Data =>

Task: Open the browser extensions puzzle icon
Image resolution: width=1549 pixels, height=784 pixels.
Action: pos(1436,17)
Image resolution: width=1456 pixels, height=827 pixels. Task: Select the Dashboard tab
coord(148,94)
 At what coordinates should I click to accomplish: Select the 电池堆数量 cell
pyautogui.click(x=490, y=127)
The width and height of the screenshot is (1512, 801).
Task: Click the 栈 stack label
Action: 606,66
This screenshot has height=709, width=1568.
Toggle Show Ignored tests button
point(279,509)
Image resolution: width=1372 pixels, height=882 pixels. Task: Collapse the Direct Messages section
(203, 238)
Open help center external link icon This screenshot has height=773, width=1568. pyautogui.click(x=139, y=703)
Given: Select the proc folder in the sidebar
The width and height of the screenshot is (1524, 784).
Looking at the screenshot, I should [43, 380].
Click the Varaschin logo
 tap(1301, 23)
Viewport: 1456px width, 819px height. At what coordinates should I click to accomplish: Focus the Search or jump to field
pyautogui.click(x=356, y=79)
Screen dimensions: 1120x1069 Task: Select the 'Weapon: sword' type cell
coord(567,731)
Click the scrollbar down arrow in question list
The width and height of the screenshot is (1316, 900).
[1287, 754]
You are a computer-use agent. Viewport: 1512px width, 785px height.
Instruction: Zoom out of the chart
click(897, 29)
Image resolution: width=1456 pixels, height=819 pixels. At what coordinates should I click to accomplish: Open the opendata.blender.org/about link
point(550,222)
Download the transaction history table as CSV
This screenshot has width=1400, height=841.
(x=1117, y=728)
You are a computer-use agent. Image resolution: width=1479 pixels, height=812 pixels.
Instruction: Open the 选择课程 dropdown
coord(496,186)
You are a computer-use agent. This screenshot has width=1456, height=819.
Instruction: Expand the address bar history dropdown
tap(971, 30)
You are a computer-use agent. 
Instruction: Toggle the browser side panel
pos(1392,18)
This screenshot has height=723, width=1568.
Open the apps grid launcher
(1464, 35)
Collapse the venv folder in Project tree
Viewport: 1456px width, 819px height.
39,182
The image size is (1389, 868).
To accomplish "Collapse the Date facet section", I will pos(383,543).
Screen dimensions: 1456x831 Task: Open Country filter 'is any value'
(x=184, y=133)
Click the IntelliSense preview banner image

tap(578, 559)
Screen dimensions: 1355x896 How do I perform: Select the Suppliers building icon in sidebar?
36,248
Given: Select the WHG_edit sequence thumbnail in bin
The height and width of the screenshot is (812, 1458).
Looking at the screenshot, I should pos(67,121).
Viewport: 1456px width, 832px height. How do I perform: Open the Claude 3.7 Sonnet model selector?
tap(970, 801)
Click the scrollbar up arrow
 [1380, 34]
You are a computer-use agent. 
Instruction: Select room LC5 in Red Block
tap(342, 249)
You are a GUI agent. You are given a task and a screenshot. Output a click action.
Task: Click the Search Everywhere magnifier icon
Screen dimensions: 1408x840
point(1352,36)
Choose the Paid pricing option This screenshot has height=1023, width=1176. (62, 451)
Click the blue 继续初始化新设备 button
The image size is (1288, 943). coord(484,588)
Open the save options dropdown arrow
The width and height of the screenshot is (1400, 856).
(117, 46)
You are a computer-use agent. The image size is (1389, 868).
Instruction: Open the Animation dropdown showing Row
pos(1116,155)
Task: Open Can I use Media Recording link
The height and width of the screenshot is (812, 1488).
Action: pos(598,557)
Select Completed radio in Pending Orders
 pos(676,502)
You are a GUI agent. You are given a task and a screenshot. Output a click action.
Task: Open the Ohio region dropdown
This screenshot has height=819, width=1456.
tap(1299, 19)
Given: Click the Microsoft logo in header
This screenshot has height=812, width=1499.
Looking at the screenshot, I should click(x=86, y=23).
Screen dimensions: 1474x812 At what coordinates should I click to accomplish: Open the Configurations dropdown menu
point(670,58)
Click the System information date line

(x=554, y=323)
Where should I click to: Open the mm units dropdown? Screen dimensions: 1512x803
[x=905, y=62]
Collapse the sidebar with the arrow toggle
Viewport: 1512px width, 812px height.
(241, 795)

Task requirements => Only the lines from the first line of the material above through the line that contains "Given: Select the proc folder in the sidebar" should be quoted, each one exactly.

Finished exercise =>
Task: Open the browser extensions puzzle icon
Image resolution: width=1549 pixels, height=784 pixels.
Action: pos(1436,17)
Image resolution: width=1456 pixels, height=827 pixels. Task: Select the Dashboard tab
coord(148,94)
 At what coordinates should I click to accomplish: Select the 电池堆数量 cell
pyautogui.click(x=490, y=127)
The width and height of the screenshot is (1512, 801).
Task: Click the 栈 stack label
Action: 606,66
This screenshot has height=709, width=1568.
Toggle Show Ignored tests button
point(279,509)
Image resolution: width=1372 pixels, height=882 pixels. Task: Collapse the Direct Messages section
(203, 238)
Open help center external link icon This screenshot has height=773, width=1568. pyautogui.click(x=139, y=703)
Given: Select the proc folder in the sidebar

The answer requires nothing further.